Objectives =>
A. Answer these questions about the article on Kubernetes pod security:
(i) According to the article, what should a Kubernetes practitioner's chief concern be?
(ii) By default, under which user's context do the processes inside a container run?
(iii) On what site are the three linked Docker articles hosted?
B. Copy the article on Kubernetes pod security from "If you want" to "container is based.".

Page =>
A Detailed Guide to Kubernetes PodSecurityPolicy in AWS EKS

Pod Security

Pods have a variety of different settings that can strengthen or weaken your overall security posture. As a Kubernetes practitioner your chief concern should be preventing a process that’s running in a container from escaping the isolation boundaries of Docker and gaining access to the underlying host.

The processes that run within a container run under the context of the Linux root user by default. Although the actions of the root within a container are partially constrained by the set of Linux capabilities that Docker assigns to the containers, these default privileges could allow an attacker to escalate their privileges and/or gain access to sensitive information bound to the host, including Secrets and ConfigMaps.

If you want to know more about Docker, Linux Capabilities, and why pod security matters, please read my other articles before continuing reading this one, so that you can fully understand what it is and why we need it:

Docker under the Hood — 1. Diving into the Image

We start from the image — on which the created container is based.

medium.com

Docker under the Hood — 2. Container from Scratch, and Image Storage

In this post we will create a container from scratch without any docker related stuff, and we will take a look at how…

medium.com

Docker under the Hood — User space, Kernel, Syscalls, Permissions, setuid, setgid, and Capabilities

Many Linux security concept explained, and why they are related to docker.

medium.com

Why We Need It

In most clusters today, by default, all resources (e.g. Deployments and ReplicatSets) and authenticated users have permissions to create pods, even privileged ones, running as root, accessing files and paths from the host machine, making the attack surface much bigger.

(Pointing rows for text and elements)
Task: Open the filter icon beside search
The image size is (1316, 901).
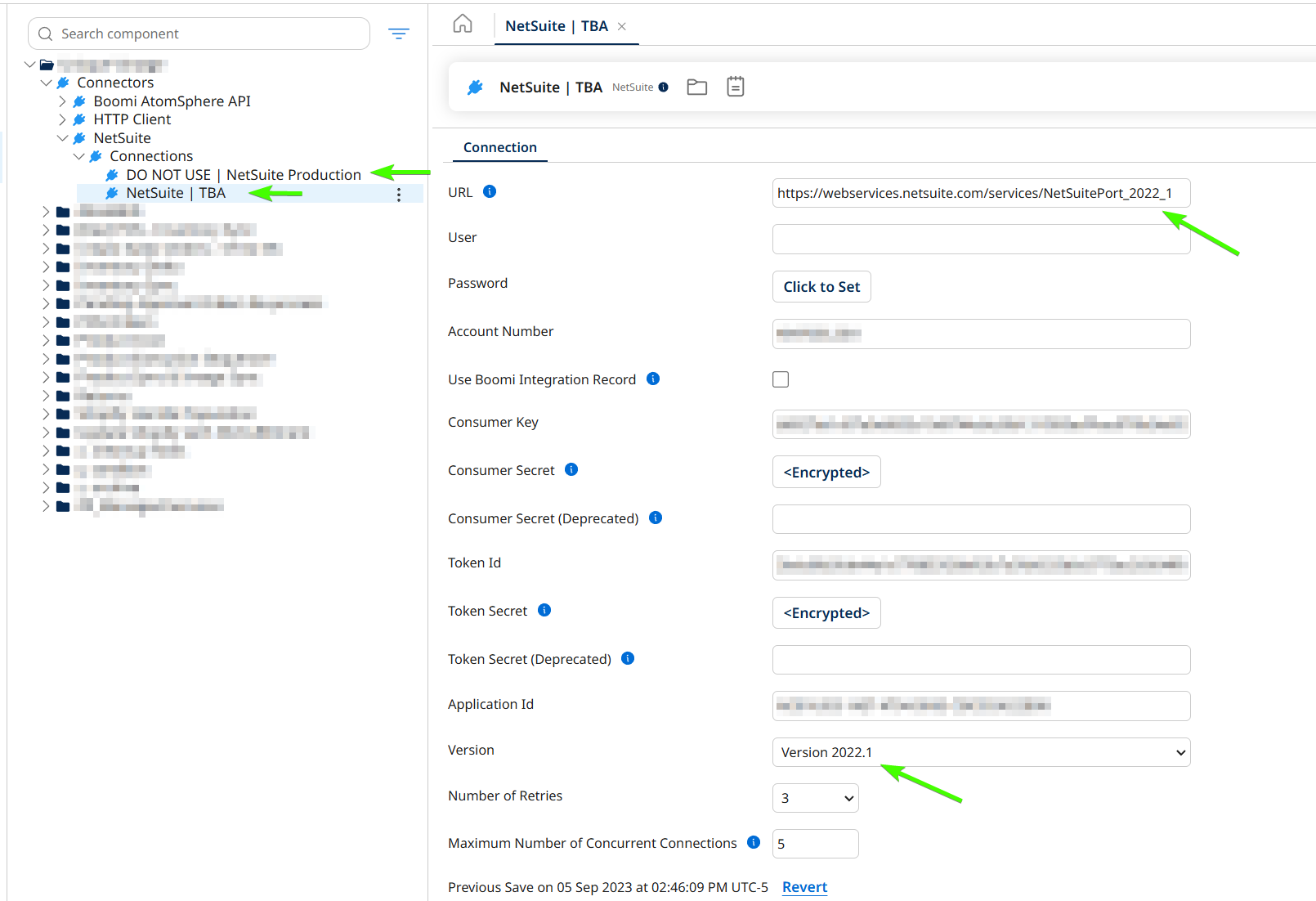Action: (x=398, y=34)
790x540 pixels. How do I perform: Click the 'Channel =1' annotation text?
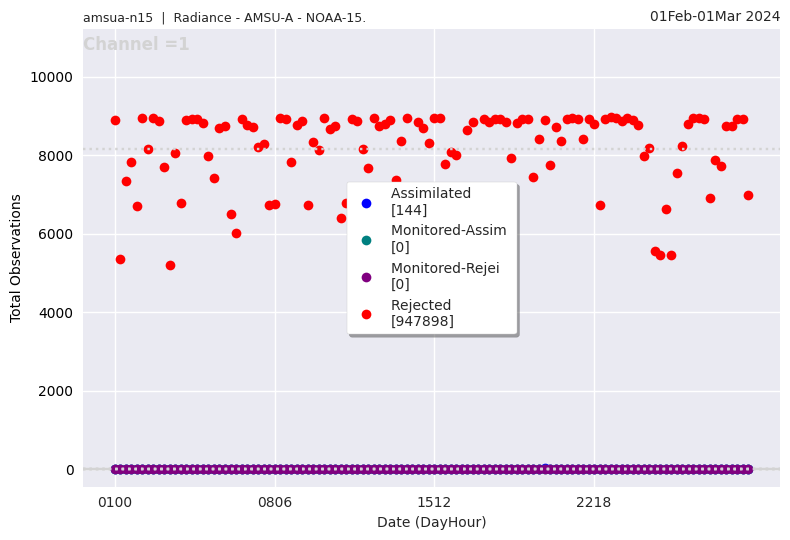click(x=136, y=45)
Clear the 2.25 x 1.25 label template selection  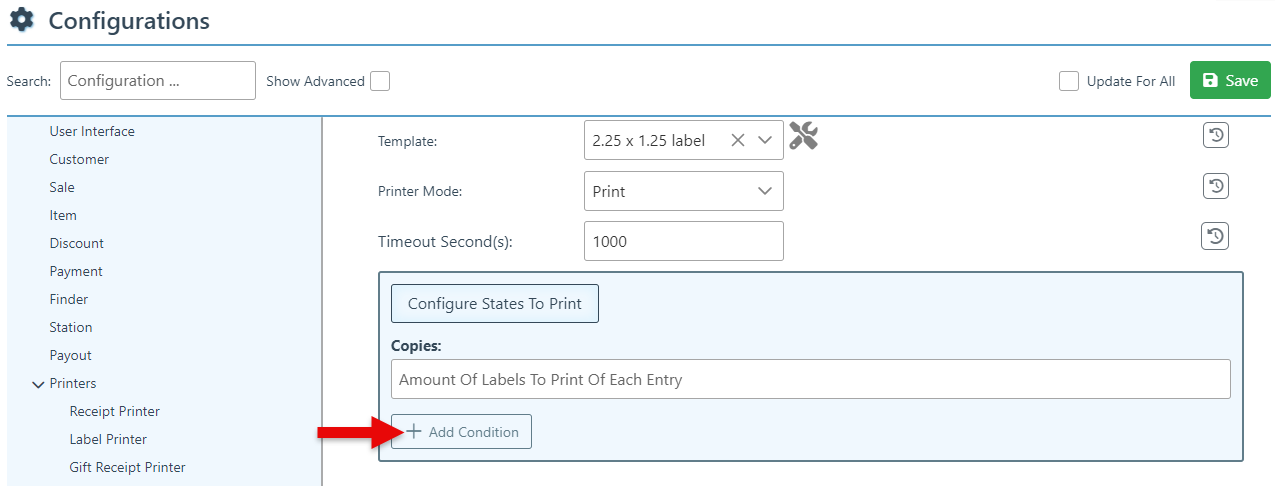click(738, 141)
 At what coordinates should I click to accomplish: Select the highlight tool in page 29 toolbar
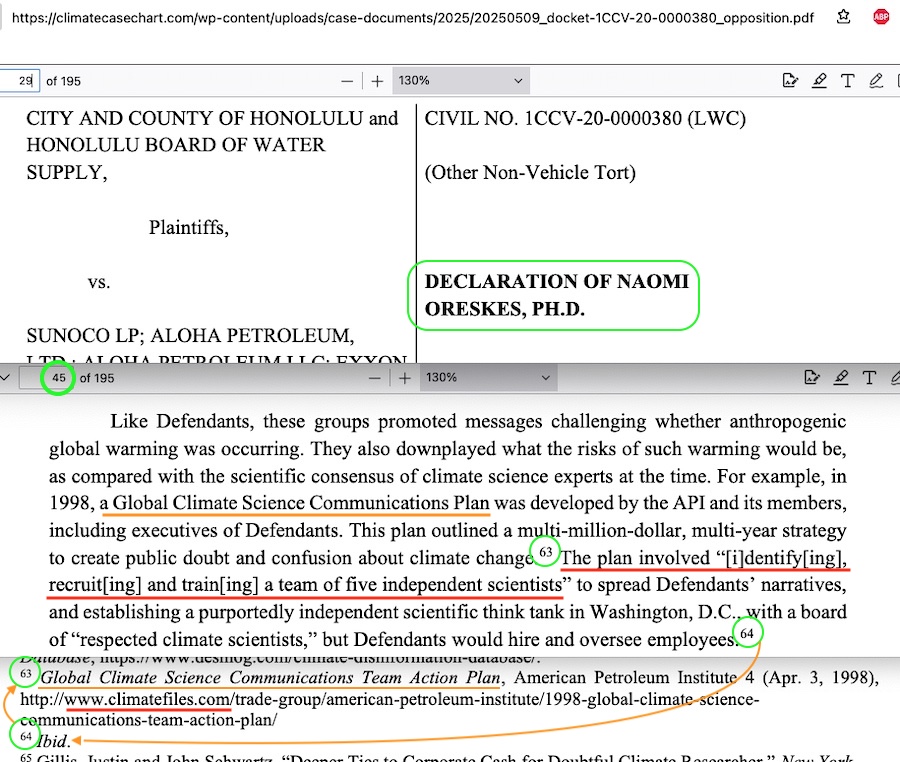(x=819, y=81)
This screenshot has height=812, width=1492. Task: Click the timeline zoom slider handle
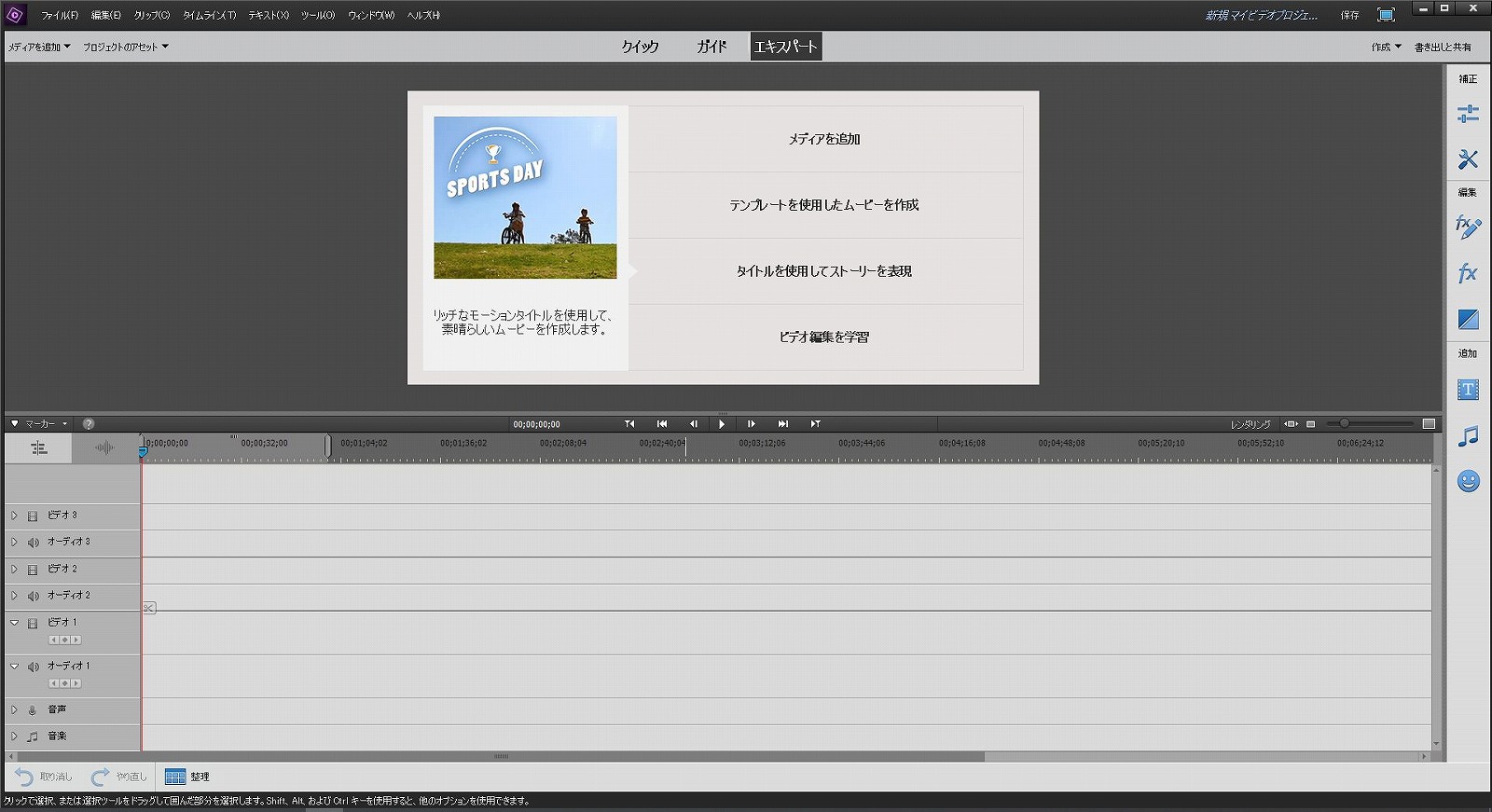point(1344,424)
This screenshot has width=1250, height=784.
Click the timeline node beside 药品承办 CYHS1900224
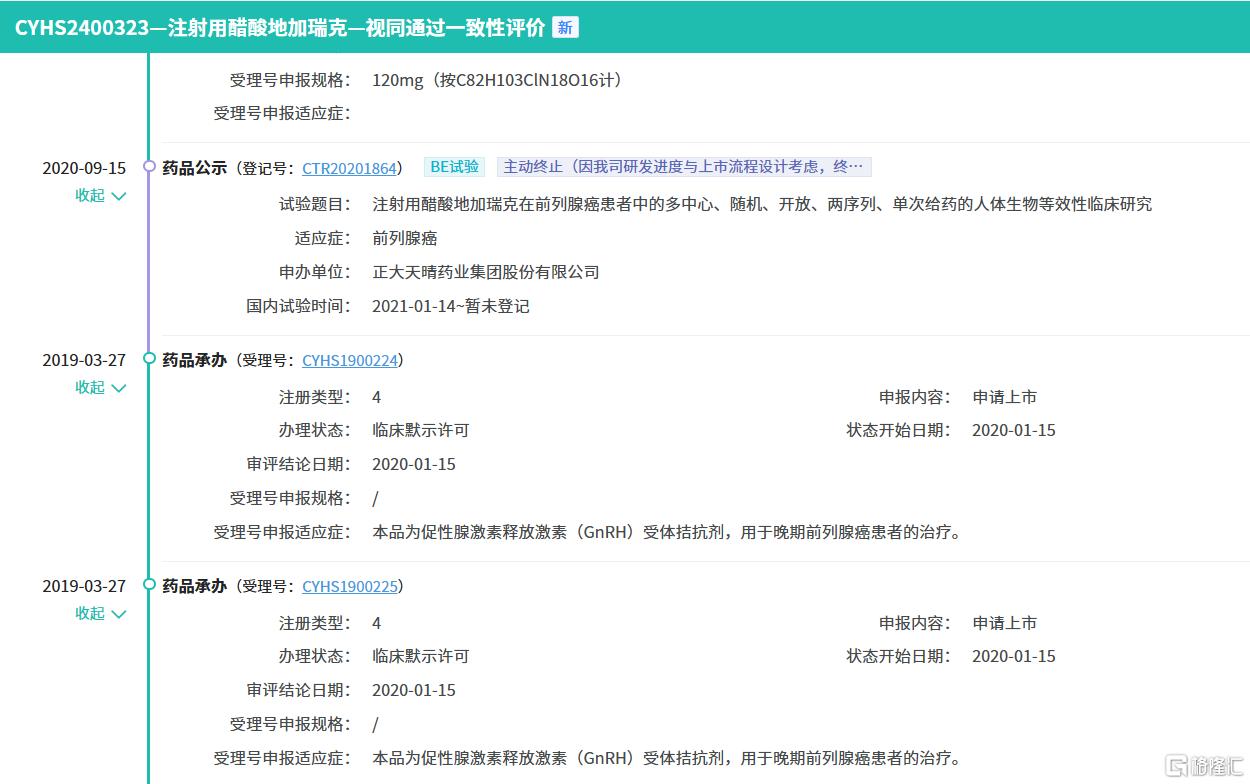(x=149, y=359)
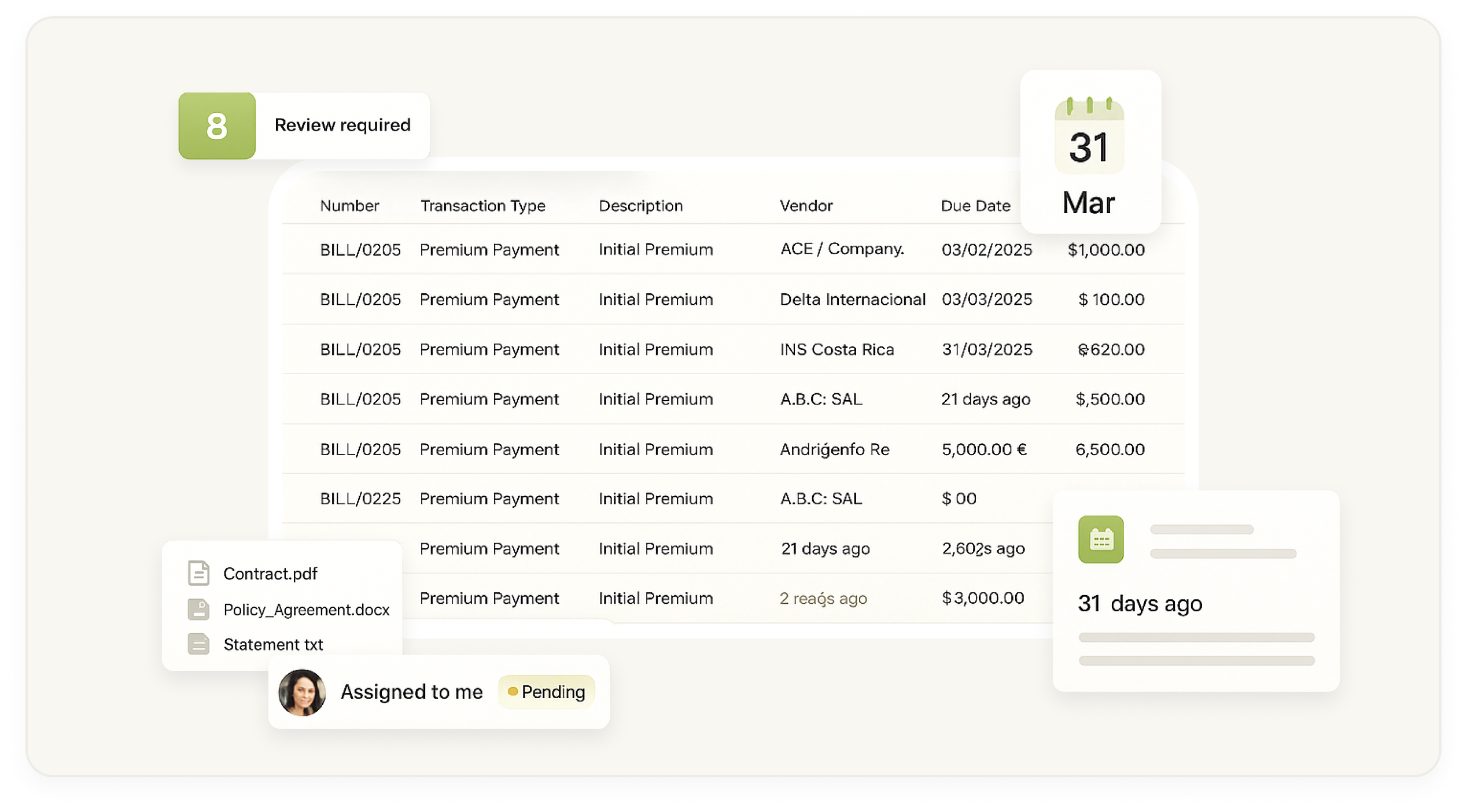The image size is (1467, 812).
Task: Sort by Transaction Type column header
Action: click(482, 206)
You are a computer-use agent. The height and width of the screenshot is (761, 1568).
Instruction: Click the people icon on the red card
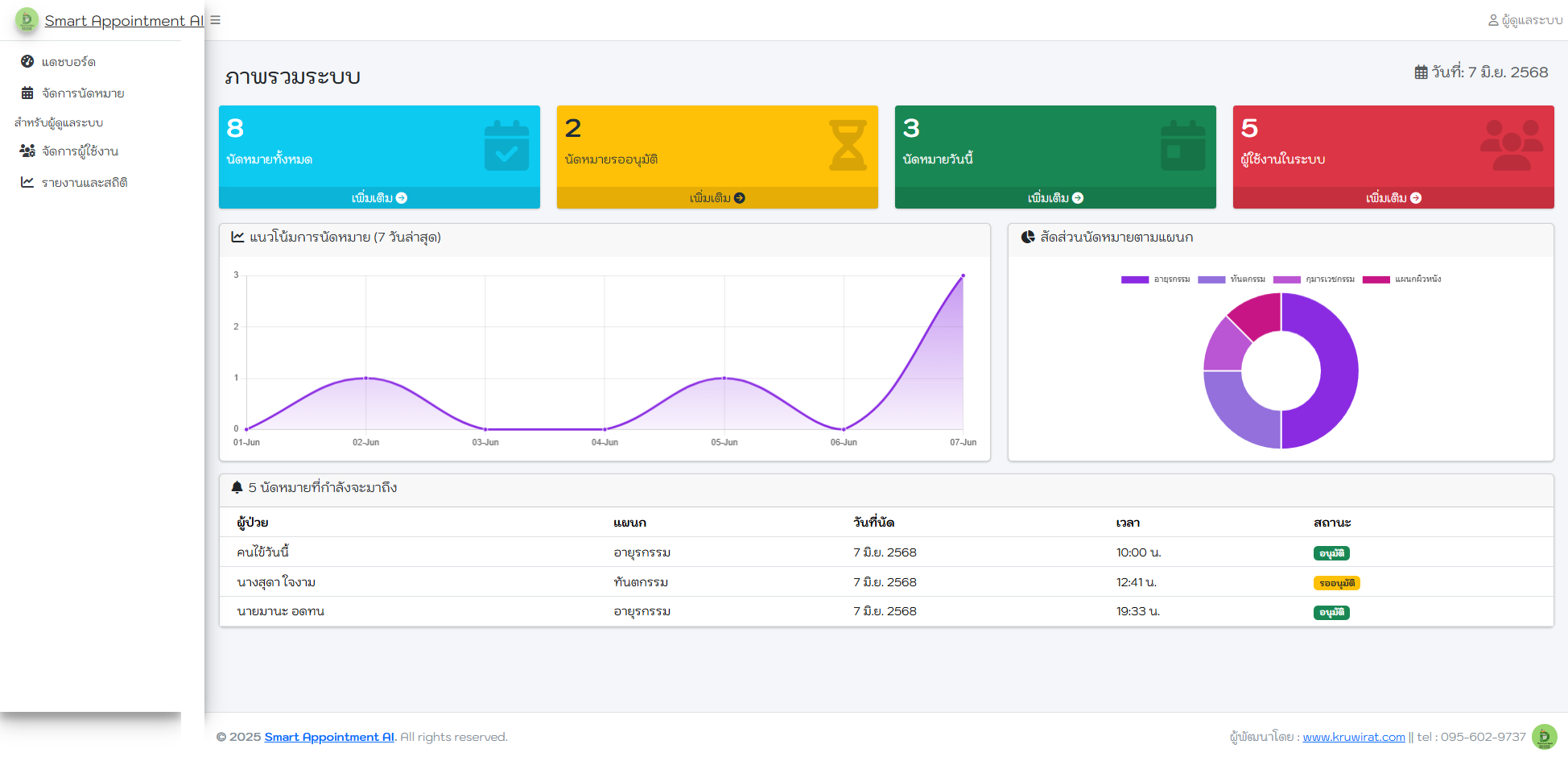[x=1511, y=146]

Results for the exercise =>
A.
(i) Preventing a process that's running in a container from escaping the isolation boundaries of Docker and gaining access to the underlying host.
(ii) The Linux root user.
(iii) medium.com

B.
If you want to know more about Docker, Linux Capabilities, and why pod security matters, please read my other articles before continuing reading this one, so that you can fully understand what it is and why we need it:

Docker under the Hood — 1. Diving into the Image

We start from the image — on which the created container is based.